Selected excerpt below:

In order to make a analysis on content growth of Netflix over the years we had to read the dataset again and only drop invalid entries that contained null values on a subset of features. The fields we look at for the analysis in question are the content *type* and *date_added*. The remaining features such as *cast* have no impact on the desired analysis so the entries were kept despite not having information on the *cast*.

In [None]:
#Read CSCV
netflix_new_df = pd.read_csv("./datasets/netflix_titles.csv")

#Drop null values from type and date_added subset
netflix_new_df.dropna(subset=['type', 'date_added'], inplace=True)

#Convert date_added dtype to datetime
netflix_new_df['date_added'] = pd.to_datetime(netflix_new_df['date_added'], infer_datetime_format=True)

#Display number of nulls and dtype
netflix_new_df.info()

In [None]:
#Retrieve cumulative sum of Netflix content by date_added
netflix_content_growth = pd.DatetimeIndex(netflix_new_df.date_added).year.sort_values(ascending=True)\
            .value_counts().sort_index().cumsum(axis=0)

#Transform cumulative sum to dictionary so we can plot it
data = dict(
    year = netflix_content_growth.keys(),
    count = netflix_content_growth.values
)

In [None]:
#Create line chart with content growth on Netflix
fig = px.line(data, x='year', y='count')
fig.show()

## Growth per content type over the years

In [None]:
#Retrieve content type on Netflix
netflix_new_df.type.unique()

In [None]:
#Create reference to netflix_new dataframe filtering data to only contain TV Shows
tvshow_df = netflix_new_df[netflix_new_df.type.str.contains('TV Show')]

#Cumulative sum of Netflix TV Shows over the years
pd.DatetimeIndex(tvshow_df.date_added).year.sort_values(ascending=True)\
            .value_counts().sort_index().cumsum(axis=0)

End of Selected excerpt.
Given data below:

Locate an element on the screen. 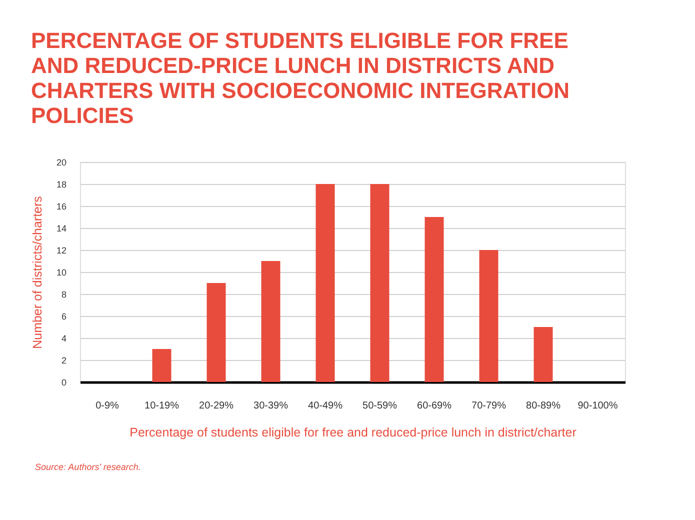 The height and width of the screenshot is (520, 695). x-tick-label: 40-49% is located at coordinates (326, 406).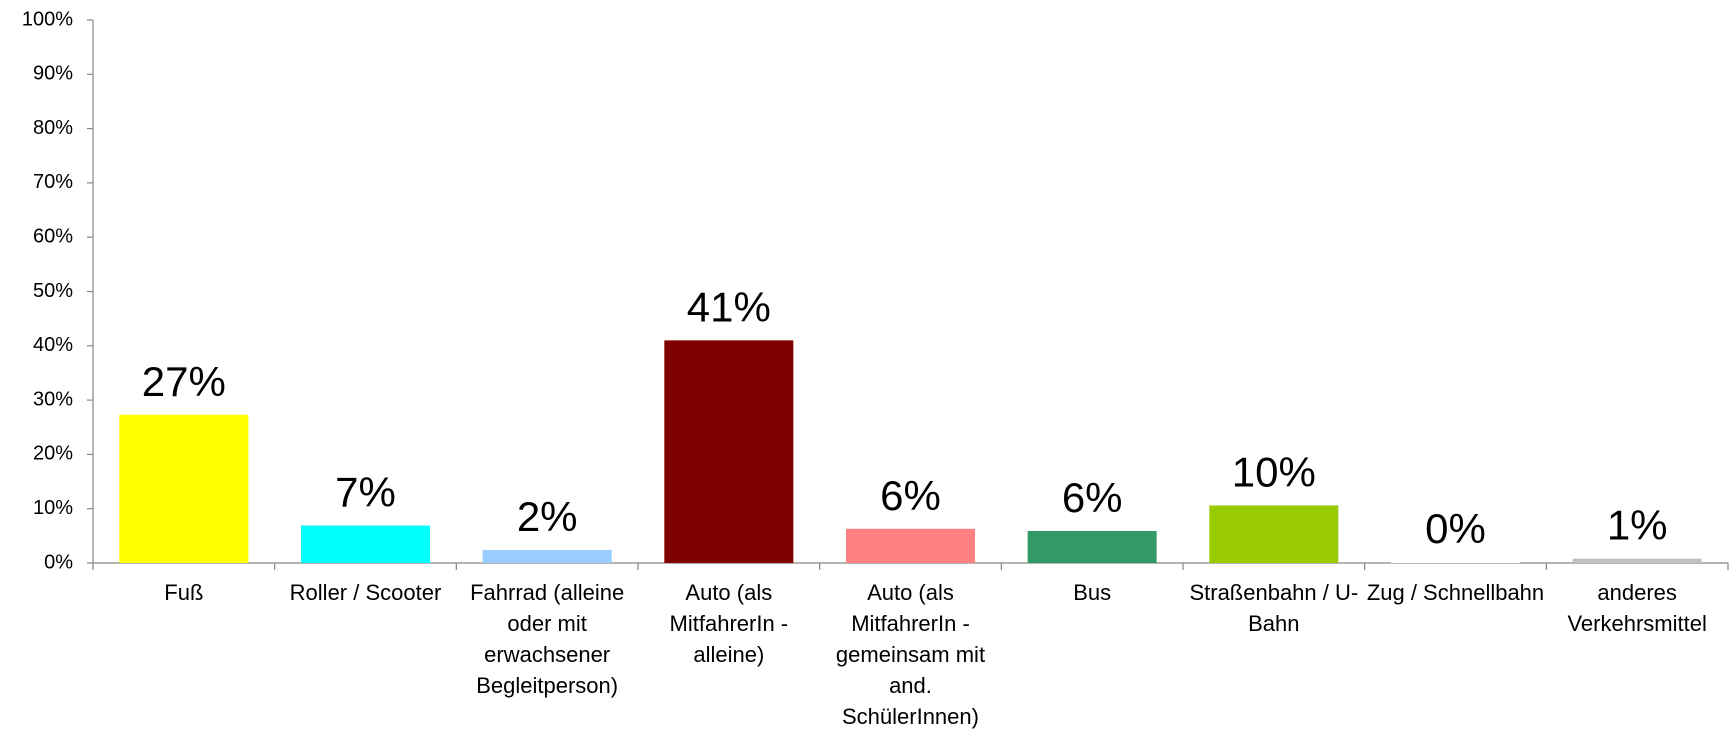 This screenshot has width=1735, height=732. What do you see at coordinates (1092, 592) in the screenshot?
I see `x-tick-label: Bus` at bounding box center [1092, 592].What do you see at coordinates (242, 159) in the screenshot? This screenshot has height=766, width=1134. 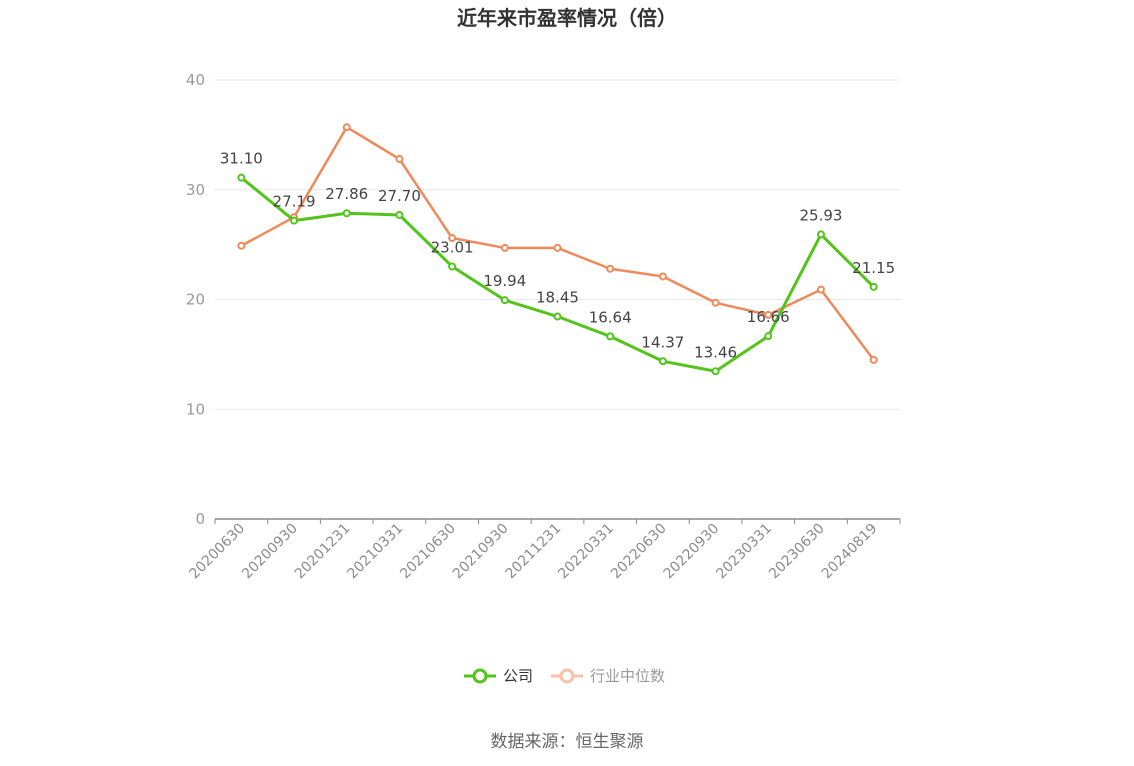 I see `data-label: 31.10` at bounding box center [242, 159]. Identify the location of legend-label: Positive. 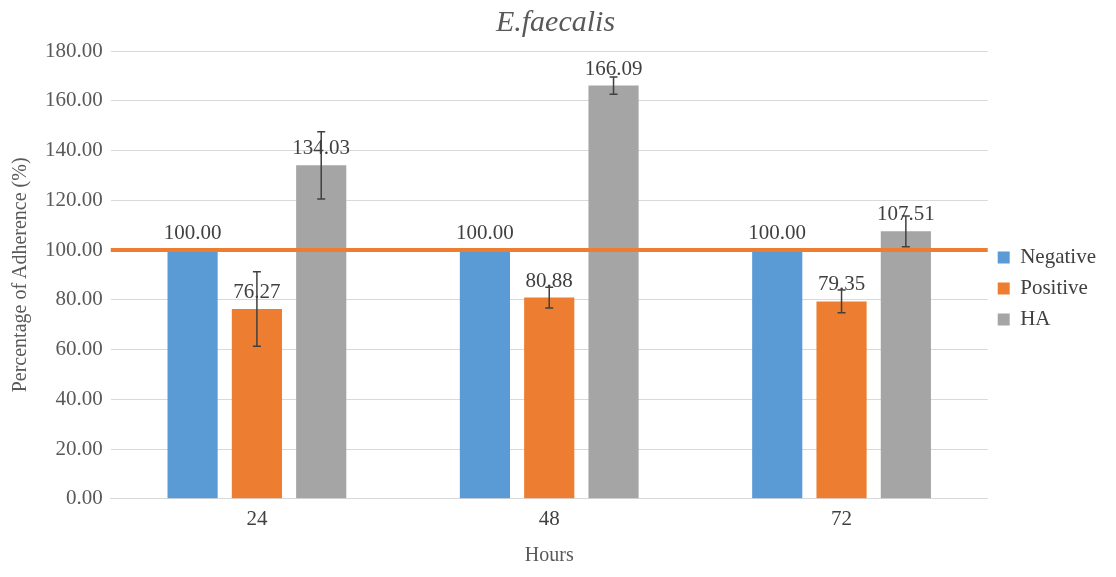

End of Given data.

• _Tasks to carry out_:
1 - In the Netflix analysis excerpt:
(a) Which two fields does the analysis look at?
(b) What file path is the dataset read from?
(c) What string is used to filter the rows that make up tvshow_df?
2 - Can you return the stretch of the Netflix analysis excerpt from "#Drop null values" through "netflix_new_df.info()", copied character for character?
The records are separate material with no connection to the Netflix analysis excerpt.

• _Solved problems_:
1 -
(a) type and date_added
(b) ./datasets/netflix_titles.csv
(c) 'TV Show'

2 -
#Drop null values from type and date_added subset
netflix_new_df.dropna(subset=['type', 'date_added'], inplace=True)

#Convert date_added dtype to datetime
netflix_new_df['date_added'] = pd.to_datetime(netflix_new_df['date_added'], infer_datetime_format=True)

#Display number of nulls and dtype
netflix_new_df.info()